Parity is defined at the boundary where net delivered HEFA-SAF cost equals delivered fossil jet benchmark cost under stated CI and credit assumptions.

5. Fragility Metric

Fragility in this parity-layer note is reported as structural collapse thresholds, not operational degradation dynamics. Parity collapses when any of the following conditions are breached: feedstock > ~$931/tonne, CI > ~37.4 gCO2e/MJ, or effective credit < ~$1.35/gal. These collapse conditions explicitly invalidate the parity-defined viable region even when other assumptions remain favorable.

5A. Parity-Fragility Relationship

Product A defines the structural parity region under steady-state assumptions; Product B must test that region under realistic operating and market constraints and explicitly invalidate portions that fail collapse criteria. In this note, the structural invalidation boundaries are feedstock > ~$931/tonne, CI > ~37.4 gCO2e/MJ, and effective credit < ~$1.35/gal.

6. Methods and Traceability

  • Fossil jet benchmark basis: $2.85/gal reference benchmark used in the parity equation (assets/data/notes/hefa-cost-parity-vs-fossil-jet/hefa_parity_inputs.json).
  • Feedstock benchmark basis: Base feedstock assumption $900/tonne with solved parity threshold of ~$930.8/tonne.
  • Hydrogen and utility assumptions: Hydrogen ~$0.65/gal, utilities ~$0.256/gal, catalyst ~$0.12/gal, fixed OPEX ~$0.416/gal, annualized CAPEX ~$0.903/gal.
  • Credit stack basis and scenario logic: Max credit modeled at $1.80/gal with CI-linked linear compression from 20 to 89 gCO2e/MJ; decision scenarios include no-credit, moderate-credit ($0.90/gal), modeled base credit (~$1.41/gal), and upper credit case.
  • Scenario grid specification: Feedstock sweep $350-$1,500/tonne and effective credit sweep $0.00-$2.00/gal exported to assets/data/notes/hefa-cost-parity-vs-fossil-jet/parity_surface_grid.csv.

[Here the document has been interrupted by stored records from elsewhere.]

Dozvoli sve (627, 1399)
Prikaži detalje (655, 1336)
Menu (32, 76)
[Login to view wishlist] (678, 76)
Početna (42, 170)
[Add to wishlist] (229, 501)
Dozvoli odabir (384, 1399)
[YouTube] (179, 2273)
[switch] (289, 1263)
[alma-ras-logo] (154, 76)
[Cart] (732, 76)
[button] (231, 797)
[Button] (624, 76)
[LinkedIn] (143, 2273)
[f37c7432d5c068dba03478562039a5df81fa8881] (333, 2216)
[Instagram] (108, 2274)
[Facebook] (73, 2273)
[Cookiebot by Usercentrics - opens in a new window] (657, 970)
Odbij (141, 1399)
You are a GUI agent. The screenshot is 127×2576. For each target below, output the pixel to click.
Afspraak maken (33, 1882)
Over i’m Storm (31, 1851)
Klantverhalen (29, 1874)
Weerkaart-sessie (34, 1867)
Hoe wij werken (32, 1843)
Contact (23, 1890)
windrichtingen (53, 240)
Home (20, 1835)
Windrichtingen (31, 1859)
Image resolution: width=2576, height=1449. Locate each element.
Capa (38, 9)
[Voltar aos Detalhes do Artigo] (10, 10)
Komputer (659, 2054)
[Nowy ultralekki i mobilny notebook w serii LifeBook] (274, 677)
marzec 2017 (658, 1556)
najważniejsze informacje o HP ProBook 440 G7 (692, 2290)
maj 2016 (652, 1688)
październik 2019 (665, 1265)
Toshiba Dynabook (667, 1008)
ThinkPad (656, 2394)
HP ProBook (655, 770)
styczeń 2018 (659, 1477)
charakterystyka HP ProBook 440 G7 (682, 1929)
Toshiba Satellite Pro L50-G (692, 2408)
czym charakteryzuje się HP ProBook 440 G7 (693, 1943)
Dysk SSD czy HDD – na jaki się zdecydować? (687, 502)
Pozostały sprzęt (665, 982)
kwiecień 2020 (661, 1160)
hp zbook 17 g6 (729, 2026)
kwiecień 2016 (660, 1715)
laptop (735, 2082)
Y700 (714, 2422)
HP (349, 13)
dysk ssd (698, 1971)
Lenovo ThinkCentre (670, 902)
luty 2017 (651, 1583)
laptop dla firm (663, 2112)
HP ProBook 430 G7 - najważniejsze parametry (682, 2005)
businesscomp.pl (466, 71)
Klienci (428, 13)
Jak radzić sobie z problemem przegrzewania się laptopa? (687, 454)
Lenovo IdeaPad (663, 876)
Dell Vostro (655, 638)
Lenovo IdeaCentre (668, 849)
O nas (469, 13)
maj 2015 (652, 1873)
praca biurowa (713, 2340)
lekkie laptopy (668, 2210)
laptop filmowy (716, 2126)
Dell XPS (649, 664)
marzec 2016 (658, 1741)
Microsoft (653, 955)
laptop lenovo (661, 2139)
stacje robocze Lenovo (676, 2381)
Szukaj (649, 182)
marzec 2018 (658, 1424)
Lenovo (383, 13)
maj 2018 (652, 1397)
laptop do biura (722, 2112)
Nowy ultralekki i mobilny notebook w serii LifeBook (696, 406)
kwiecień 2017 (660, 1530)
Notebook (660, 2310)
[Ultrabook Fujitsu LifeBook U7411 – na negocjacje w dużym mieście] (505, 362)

7. Publication Completion Checklist

  • Figure 1 benchmark framing complete and annotated
  • Figure 2 primary parity map complete with viability boundary language
  • Figure 3 MSP response complete with parity-threshold crossings
  • Figure 4 fragility-penalty metric complete with labeled slope
  • Figure 5 decision summary complete with threshold windows by credit scenario
  • Structural claim tied to viability-region collapse
  • Decision summary updated with final thresholds and confidence tag
  • Explicit parity-fragility relationship statement included (Section 5A)
  • Feedstock fragility slope disclosed as a decision output

This analysis applies the DG-PFF Parity Fragility Framework. This analysis extends DG-PFF beyond hydrogen systems, demonstrating applicability to SAF pathways under feedstock-driven cost uncertainty.